Background: There has been significant improvement in the care and treatment of children with sickle cell disease (SCD) that has increased survival and ultimately decreasing morbidity and mortality. The quality of life of those that survive into adulthood is often determined by the complications of SCD, and the psychosocial problems that these children develop. Several studies conducted in North America and United Kingdom showed that children with SCD have significant problems in these domains. However, information regarding psychosocial functioning among children in sub-Saharan Africa is limited. Broad Objective: To assess psychosocial functioning among children with SCD compared to children in comparison group aged 6-13 years at Muhimbili National Hospital. Methodology: This was a hospital based, cross sectional, analytical study that involved a comparison of conveniently selected children aged 6 to 13 years with SCD and group of children who have no SCD at the Sickle cell clinic at MNH, Dar es Salaam. Data analysis was done using SPSS version19. Descriptive frequency statistics was used to characterize participants in the sample as a whole. Patients’ characteristics were compared using chi square test for categorical variables. Logistic regression model was used to assess the association of risk factors and the overall psychosocial abnormality in children with SCD. Level of statistical significant was taken as 0.05. Expected value of findings: the findings of this study will have the potential of providing data that can be used to plan evidence based interventions to improve the overall management of children with SCD in Tanzania. Results: A total of 430 children aged 6-13 years were recruited, 215 being patients with SCD and 215 children with no SCD. A median age was 10 years. Females were 53.5% compared to males 46.5%.

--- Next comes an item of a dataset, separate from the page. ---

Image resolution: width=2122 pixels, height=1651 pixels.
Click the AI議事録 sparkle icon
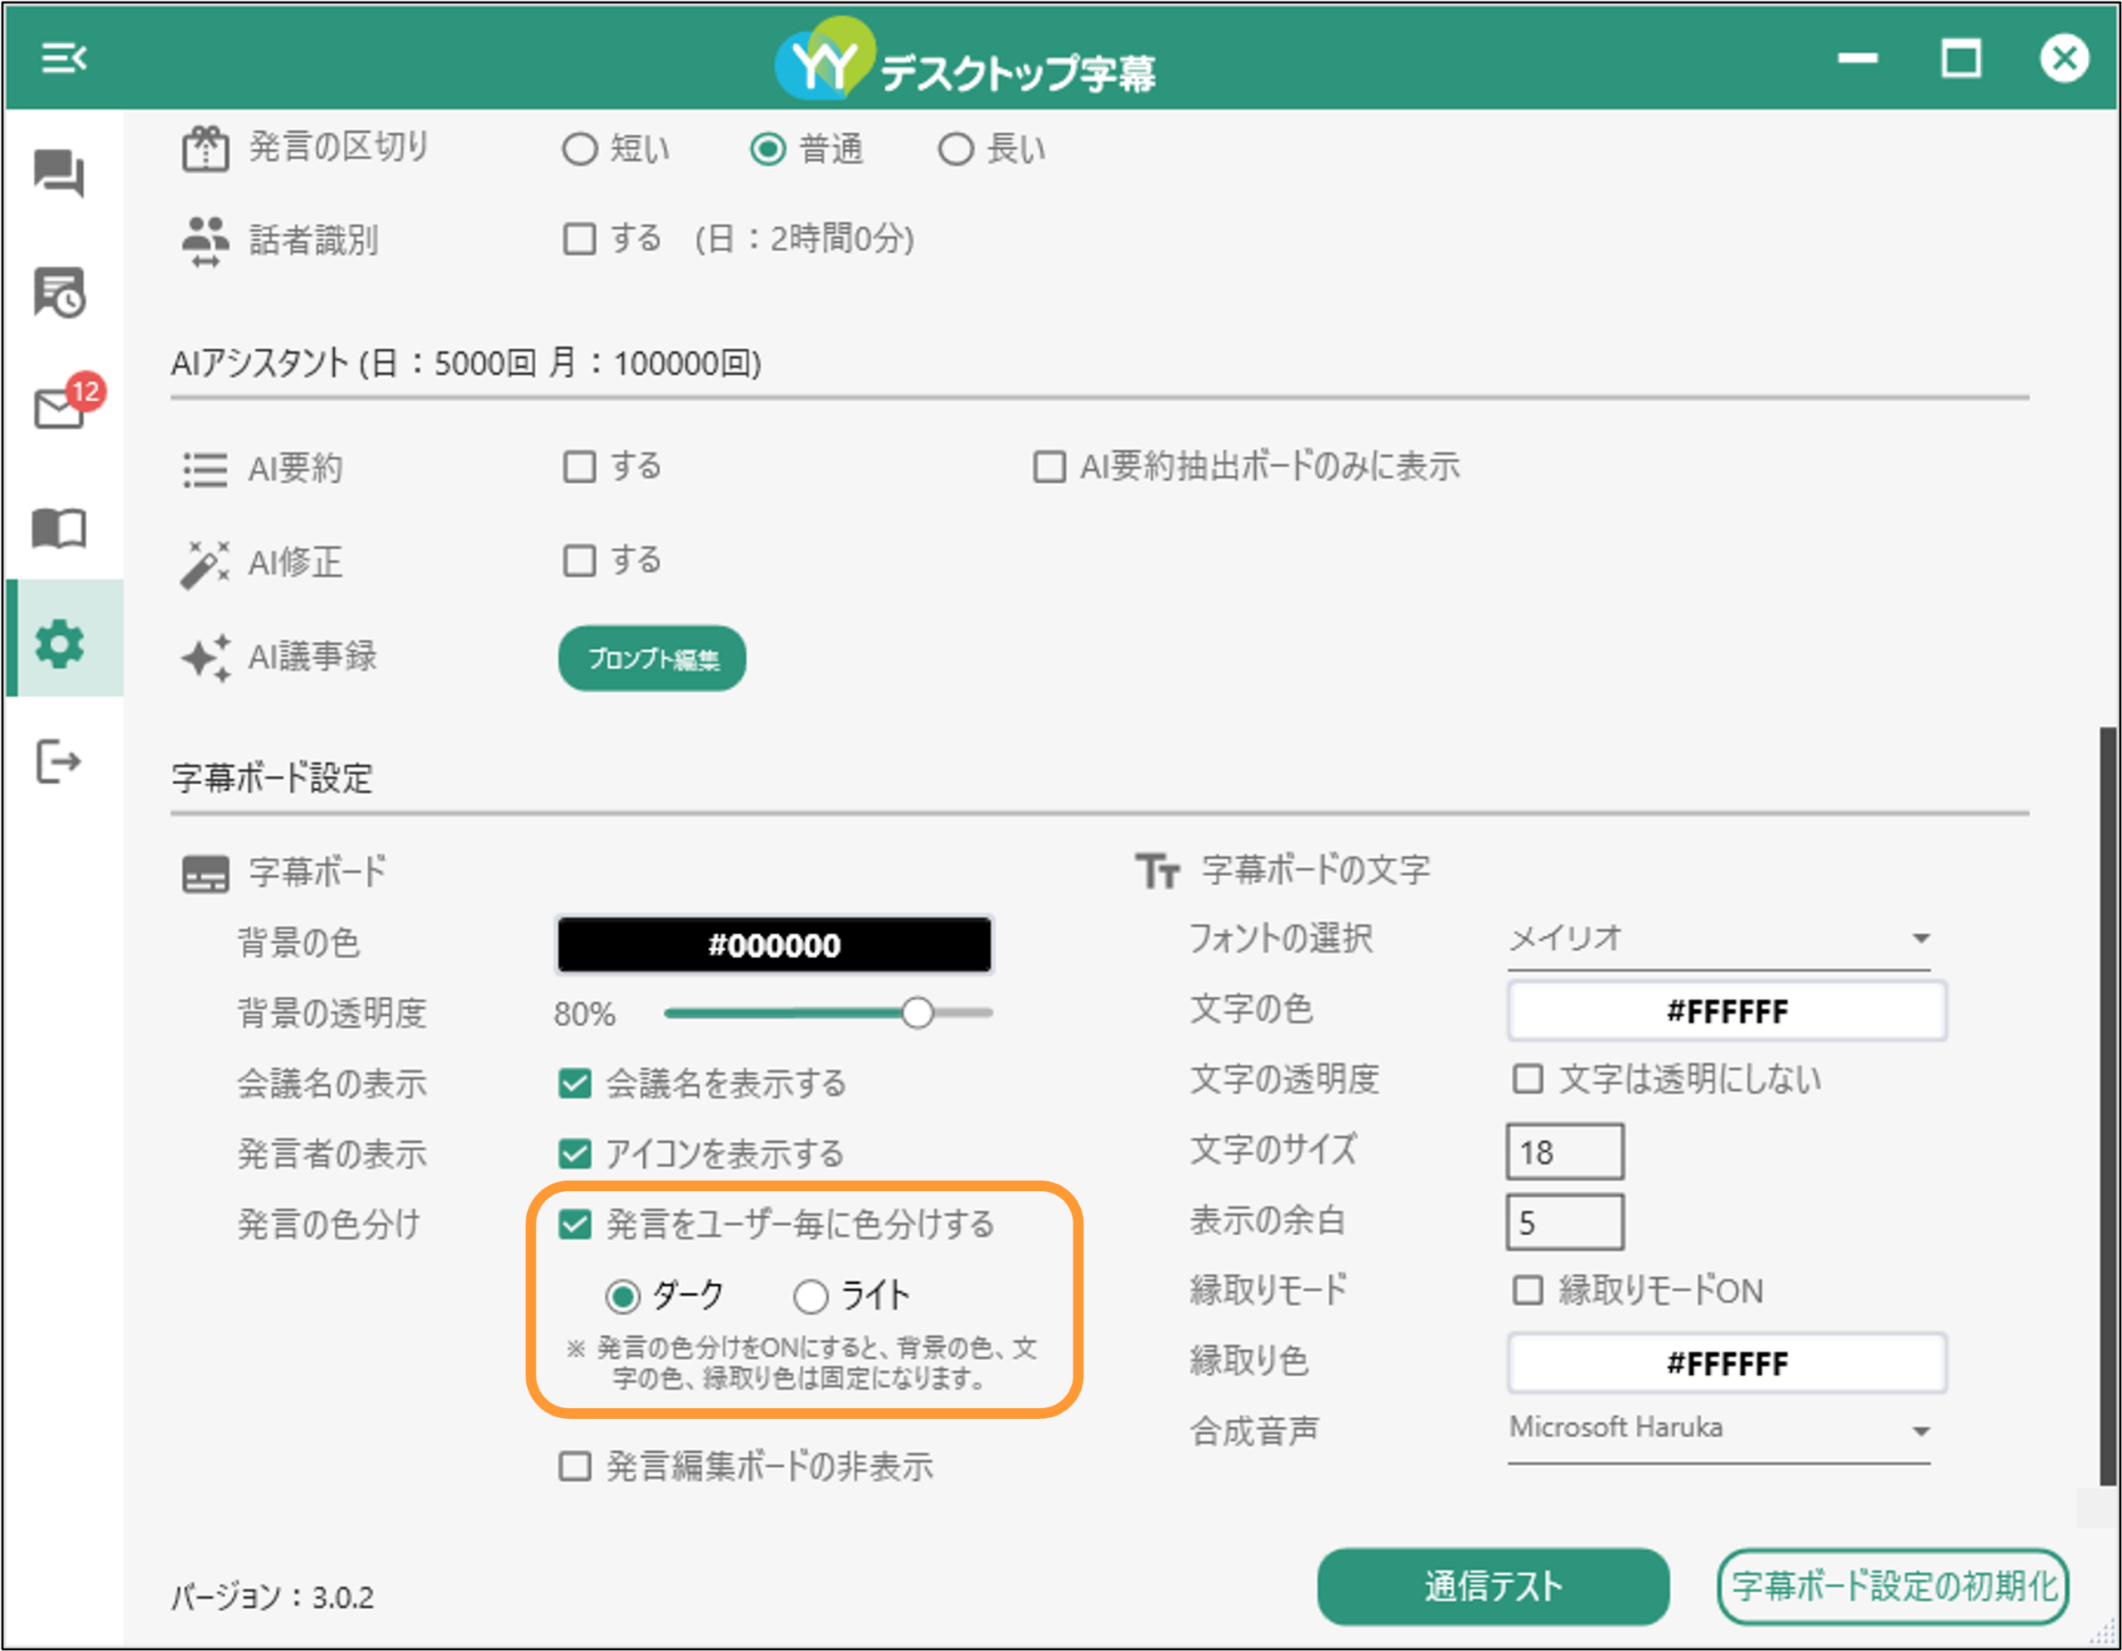click(206, 658)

Overall prevalence of abnormal Psychosocial functioning was high among children with SCD (57.7%) compared to those children with no SCD (42.3%) with p-value of <0.01. Similarly a highly statistical significant difference was observed in abnormal emotional prevalence 56.2% in children with SCD compared to 43.8% in children with no SCD. Abnormal school functioning in children with SCD (59%) compared to children without SCD (41%) with p-value of < 0.01. Abnormal social functioning was also higher (60.7%) in children with SCD compared to 39.3% in those children with no SCD and the difference was highly statistically significant (p-value < 0.01)

Having three or more episodes of painful crises per year is more likely to affect the abnormal overall Psychosocial prevalence in children with SCD with p-value of < 0.01 and 95%CI :( 0.10-0.75) in bivariate analysis and p-value of < 0.01 and 95%CI (0.08-0.64) in multivariate analysis. Conclusion: Children with SCD have shown slightly high psychosocial impairment as compared to children without SCD. And having three or more episodes of painful crises per year is associated risk factor to psychosocial impairment in children with SCD. Recommendations: Children with three or more painful episodes per year should have psychosocial assessment and those who will be found to have impaired psychosocial functioning should be given appropriate care.